Hal penting kedua ialah mau hadir dalam hati tiap orang. Mengapa hal ini begitu penting? Sebab hal ini mempengaruhi apa yang terlihat dan tak terlihat dari kita sendiri. Orang lain lebih mudah dalam menilai baik atau tidaknya diri kita. Dengan hadir dalam hati tiap orang, berati kita mencoba beradaptasi dengan orang lain sehingga akhirnya kita lebih mudah diterima oleh orang lain. Bukannya kita bersikap munafik, namun diterima dalam artian ini merupakan penerimaan kita karena kita mampu mengerti orang lain. Aku sebagai remaja merupakan sosok yang sulit mengerti orang lain dan hanya ingin dimengerti. Maka, persoalan pelik semacam ini mampu menghancurkan sebuah relasi yang nantinya akan mengakar kepada banyak hal yang lebih kompleks dari sekedar hubungan persaudaraan. Di seminari, aku hidup bersama orang lain yang memiliki berbagai karakteristik. Di sini kita dituntut untuk mau dan mampu mengerti yang berbeda itu. Jika tak ada pengertian, berati menunjukkan bahwa diri kita adalah pribadi yang hidupnya kurang sederhana dan tidak mau menerima keterbatasan orang lain dan diri sendiri.

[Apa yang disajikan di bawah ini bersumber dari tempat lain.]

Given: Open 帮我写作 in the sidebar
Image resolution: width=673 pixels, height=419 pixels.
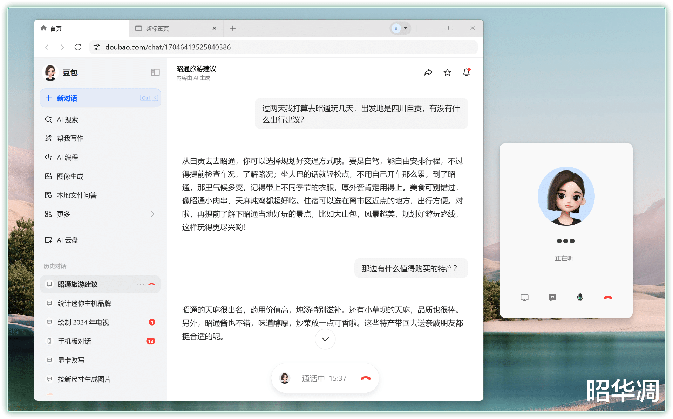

Penyerahan diri kepada Allah merupakan hal penting ketiga yang perlu kita garis bawahi. Walaupun secara urutan, hal ini disebutkan terakhir bukan berarti menjadi kurang penting malah menjadi hal yang paling penting dan utama dalam menerima dan menguji keterbatasan kita. Bila kita telah menyerahkan diri kepada Allah, maka kita telah melepaskan diri kita dari hasrat-hasrat pribadi dan akhirnya kita menjadi berani untuk menyerahkan diri dan mempertaruhkan hidup. Aku pribadi belum mampu menyerahkan diri sepenuhnya kepada Allah setiap waktu. Biasanya aku baru mampu berserah kepada Allah ketika aku menghadapi suatu rintangan dan aku merasakan bahwa aku tak mampu menghadapinya sendirian. Aku tetap berupaya untuk menghadapi rintangan itu walau tidak sepenuhnya. Dan aku berserah kepada Allah dalam bentuk doa. Bagaimana hasilnya nanti, biarlah Allah memilih yang terbaik bagiku.